(Tarefas)
(a) Resuma de forma mais breve o parágrafo do texto sobre a Comuna de Paris que começa por "O governo reacionário de Thiers". Mantenha os factos principais.
(b) Extraia do texto sobre a Comuna de Paris, sem qualquer alteração, o trecho que começa em "A 26 de março, em" e termina em "livros e artigos.".
(c) Traduza para inglês esta frase do texto sobre a Comuna de Paris: "Louise Michel vive o seu encontro com a história, como lutadora incansável pela revolução."

(Texto apresentado)
==*==

A 26 de março, em eleições livres, é eleita a Comuna, proclamada a 28, no “Hotel de Ville”. Apesar da curta duração, esboça a construção de uma nova sociedade. Os direitos dos trabalhadores, a habitação, a educação, a assistência social, são preocupações fundamentais dos “communards”.

Louise Michel vive o seu encontro com a história, como lutadora incansável pela revolução.

“Durante os dias da Comuna, só passei uma noite com a minha pobre mãe. Dormia em qualquer lugar, quando não havia nada mais urgente.”

Isso aconteceu com muitas mulheres da Comuna que não deixaram testemunho escrito, como Louise Michel o fez em muitos livros e artigos.

“A reação teve tantos inimigos mulheres como homens (…) a mulher, pretensamente de coração fraco, sabe melhor dizer que o homem: É necessário! Sente-se a desfalecer, mas continua de pé. Sem ódio, sem cólera, sem autocompaixão, mesmo com o coração a sangrar.

Assim foram as mulheres da Comuna…”

Louise está em várias frentes. Serve no auxílio aos feridos, mas também combate nas barricadas. É soldado no 61º regimento de Montmartre.

“Tinha, para além das minhas roupas de mulher, uma farda de soldado e uma de guarda nacional (…) e combati sem que me acontecesse mais nada que um raspão de bala num punho, o chapéu crivado de balas e uma entorse…”

Mas, como refere Louise Michel, “a Comuna, cercada por todos os lados, só tinha a morte no horizonte”.

Prisão de Louise Michel em 24 de maio de 1871 (quadro de Jules Girardet - Musée d'art et d'histoire Paul Eluard de Saint-Denis)

O governo reacionário de Thiers, com o apoio da Alemanha de Bismark (tinham esquecido a guerra, unindo-se para esmagar o povo de Paris), constituíram um exército poderoso, capaz de forçar as defesas da Comuna. Em 21 de maio de 1871 penetram em Paris e iniciam a “Semana Sangrenta”, até 28.

“Contaram-se cerca de trinta e cinco mil fuzilados; mas e aqueles que se ignoram? Houve dias em que a terra devolveu os cadáveres.

As mulheres, nos dias de maio, construíram e defenderam a barricada da Place Blanche. Ali aguentaram até à morte.”

Por toda a Paris se prendia e fuzilava. Louise não é esquecida…

“Escapava sempre a tudo, nem sei como; finalmente, prenderam a minha mãe, ameaçando fuzilá-la se não me entregasse. Tive de tomar o seu lugar…”

É levada para a prisão de Versailles.

“Depois de me terem dito que me fuzilariam no dia seguinte à minha chegada, disseram-me que seria mesmo nesse fim de tarde, e não sei porque não o fizeram, já que fui insolente, como se deve ser na derrota contra vencedores ferozes.”

Louise Michel na prisão de Versailles em 1871. No cartão lê-se "Louise Michel chefe dos incendiários" (Museu Carnavalet).

Em Versailles decorria o conselho de guerra contra os principais dirigentes da Comuna, incluindo o seu companheiro Théophile Ferré, executado em 28 de novembro de 1871.

==*==

(Dados fornecidos)

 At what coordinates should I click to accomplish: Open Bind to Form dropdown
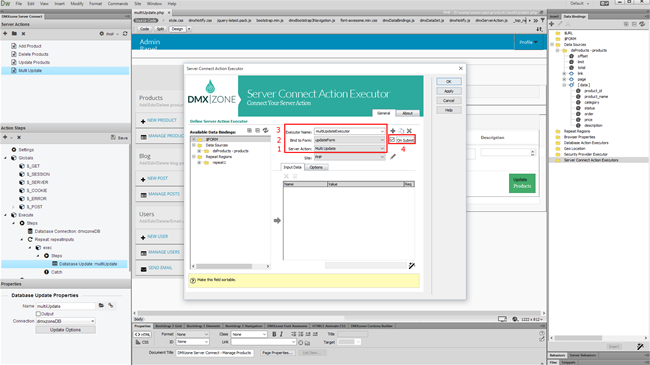[x=349, y=140]
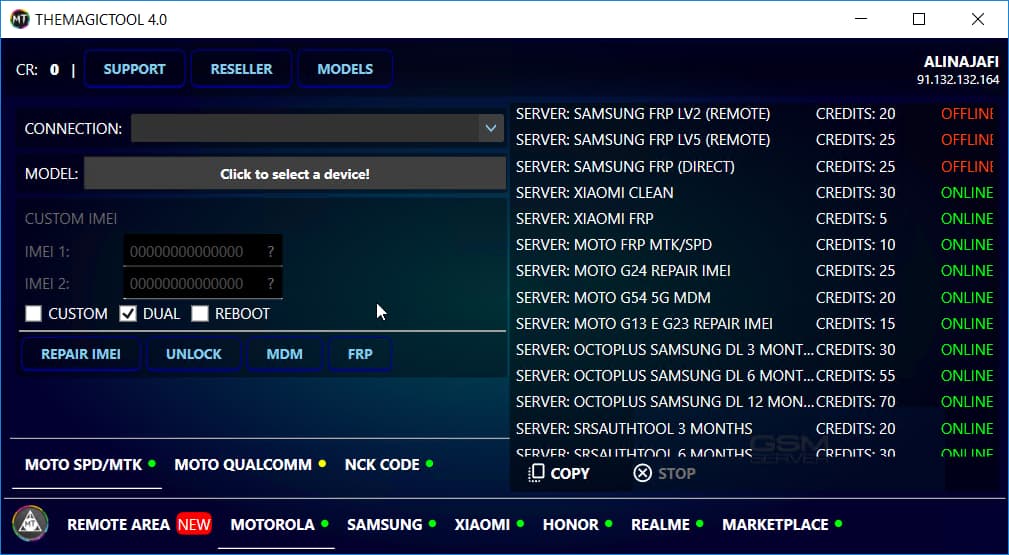Click the question mark beside IMEI 2
Screen dimensions: 1009x555
point(270,284)
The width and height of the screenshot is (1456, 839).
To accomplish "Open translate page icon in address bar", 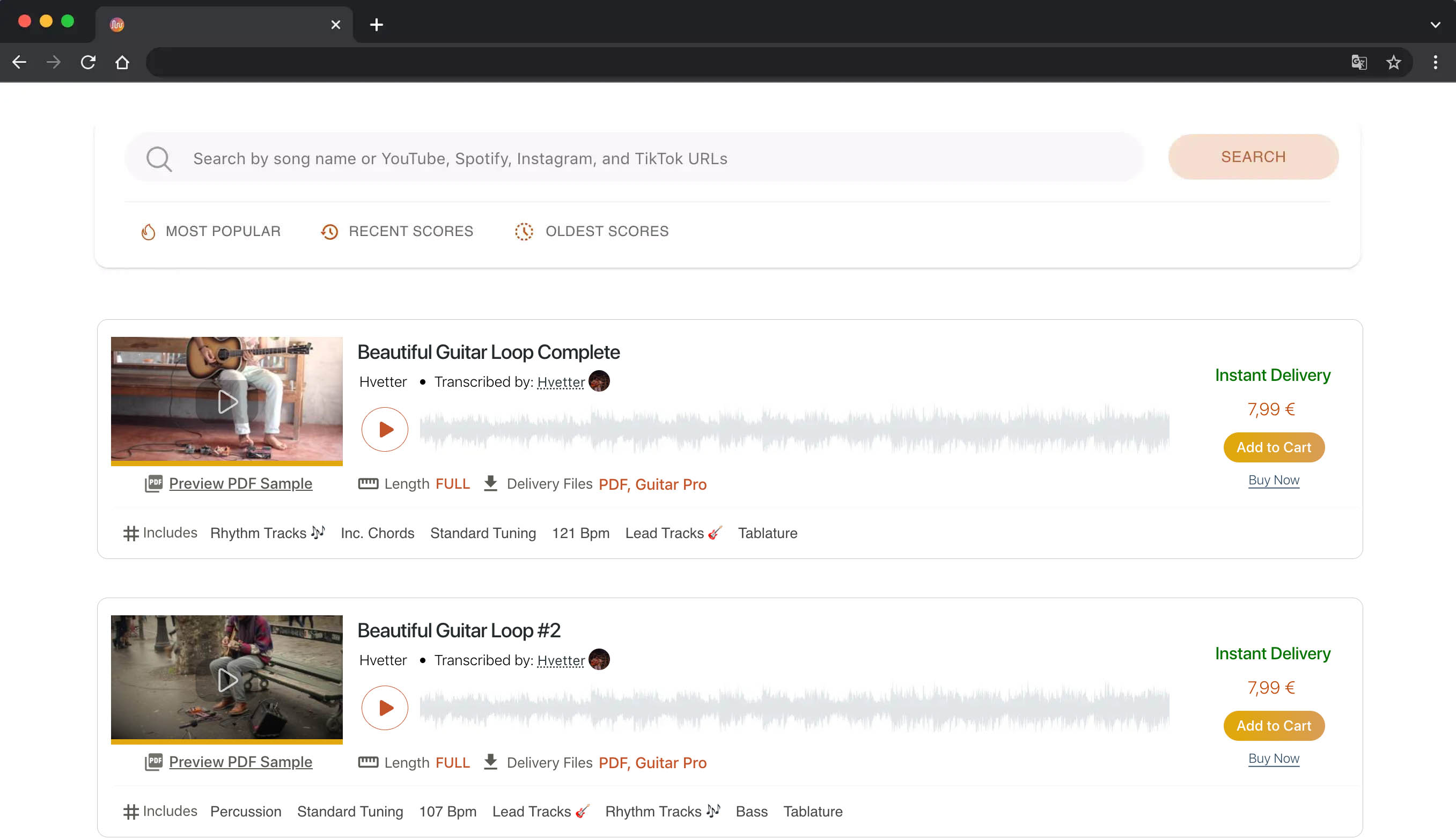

==*==

(Respostas por tarefa)
(a) Com o apoio da Alemanha de Bismark, o governo reacionário de Thiers formou um exército poderoso, capaz de romper as defesas da Comuna. A 21 de maio de 1871 esse exército entrou em Paris e deu início à "Semana Sangrenta", que durou até dia 28.

(b)
A 26 de março, em eleições livres, é eleita a Comuna, proclamada a 28, no “Hotel de Ville”. Apesar da curta duração, esboça a construção de uma nova sociedade. Os direitos dos trabalhadores, a habitação, a educação, a assistência social, são preocupações fundamentais dos “communards”.

Louise Michel vive o seu encontro com a história, como lutadora incansável pela revolução.

“Durante os dias da Comuna, só passei uma noite com a minha pobre mãe. Dormia em qualquer lugar, quando não havia nada mais urgente.”

Isso aconteceu com muitas mulheres da Comuna que não deixaram testemunho escrito, como Louise Michel o fez em muitos livros e artigos.

(c) Louise Michel lives her encounter with history as a tireless fighter for the revolution.